The uncovering of Eric and Dylan’s previous arrests, search warrants, threats of violence, violent stories seems to have been strangely covered up, Cullen discusses these criminal histories not so much to shift the blame or to show where the Columbine attack could have been prevented, but who these boys were, what happened in the lead up to April 20. An FBI investigator deems that Eric was a psychopath – he used violence for pure enjoyment and to demonstrate his superiority; Dylan was a depressive who was willingly roped into Eric’s plans. This distinct lack of motive is what drives the curiousity and continuing search for answers, and perhaps is the most frightening aspect of the whole saga: it seems we cannot accept that there may never have been a logical reason behind their acts, so we keep looking for scapegoats, easy answers, for someone or something to blame.

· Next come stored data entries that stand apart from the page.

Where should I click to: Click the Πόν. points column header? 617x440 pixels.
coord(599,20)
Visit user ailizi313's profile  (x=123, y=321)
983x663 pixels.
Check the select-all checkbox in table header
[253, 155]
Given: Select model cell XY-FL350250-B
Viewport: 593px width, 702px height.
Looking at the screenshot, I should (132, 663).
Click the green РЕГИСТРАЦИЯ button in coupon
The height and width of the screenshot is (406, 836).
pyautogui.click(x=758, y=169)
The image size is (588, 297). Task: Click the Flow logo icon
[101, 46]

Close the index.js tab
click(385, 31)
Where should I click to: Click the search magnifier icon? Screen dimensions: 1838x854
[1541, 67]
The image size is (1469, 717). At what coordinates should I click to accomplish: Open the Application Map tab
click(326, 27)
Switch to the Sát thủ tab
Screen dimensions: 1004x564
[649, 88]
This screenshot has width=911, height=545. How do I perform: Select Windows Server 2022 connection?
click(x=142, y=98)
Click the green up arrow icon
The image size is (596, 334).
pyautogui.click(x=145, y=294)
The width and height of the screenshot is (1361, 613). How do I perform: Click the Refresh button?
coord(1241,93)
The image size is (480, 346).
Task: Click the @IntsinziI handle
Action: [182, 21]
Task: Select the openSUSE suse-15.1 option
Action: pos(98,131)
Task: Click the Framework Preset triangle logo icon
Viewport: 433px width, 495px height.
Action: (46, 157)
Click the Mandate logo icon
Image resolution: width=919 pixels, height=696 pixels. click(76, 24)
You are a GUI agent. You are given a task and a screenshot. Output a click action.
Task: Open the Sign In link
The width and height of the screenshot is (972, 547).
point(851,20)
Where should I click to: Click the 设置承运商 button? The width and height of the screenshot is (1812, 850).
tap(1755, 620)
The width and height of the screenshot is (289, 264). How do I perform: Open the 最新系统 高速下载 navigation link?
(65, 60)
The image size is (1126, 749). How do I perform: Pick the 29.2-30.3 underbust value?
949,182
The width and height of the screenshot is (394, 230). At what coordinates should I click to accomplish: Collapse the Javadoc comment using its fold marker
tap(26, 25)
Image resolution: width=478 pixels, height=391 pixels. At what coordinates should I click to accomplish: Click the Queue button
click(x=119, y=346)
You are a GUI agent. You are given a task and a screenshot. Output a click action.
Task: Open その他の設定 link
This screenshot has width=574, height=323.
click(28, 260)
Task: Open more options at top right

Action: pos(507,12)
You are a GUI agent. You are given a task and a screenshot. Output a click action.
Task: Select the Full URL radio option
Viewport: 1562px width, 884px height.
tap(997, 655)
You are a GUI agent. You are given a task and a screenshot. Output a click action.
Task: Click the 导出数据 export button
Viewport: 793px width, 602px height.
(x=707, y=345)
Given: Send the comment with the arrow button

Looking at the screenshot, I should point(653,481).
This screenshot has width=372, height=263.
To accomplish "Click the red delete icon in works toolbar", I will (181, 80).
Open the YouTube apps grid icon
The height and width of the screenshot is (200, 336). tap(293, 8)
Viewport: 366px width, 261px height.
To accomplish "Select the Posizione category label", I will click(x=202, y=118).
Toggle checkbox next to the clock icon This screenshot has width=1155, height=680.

Dave Cullen so effectively erases his own authorial voice that it is very easy to accept everything he writes as the definitive version of the massacre, and yet so much remains unanswered and contradictory. I still feel like it is important to note that despite his indepth research, conjecture and consultation with experts on the case, it is still only one journalists interpretation of events. The only two people who could ever answer the many questions their actions raised died that afternoon in the library, but Cullen does an stellar job of debunking the myths and tracing the boys’ evolution from high school kids to mass murderers. The book trailer on youtube features Dave Cullen speaking about the book and makes me want to read Columbine again. This story will get inside your head, it’s intense, frightening and confronting but absolutely necessary.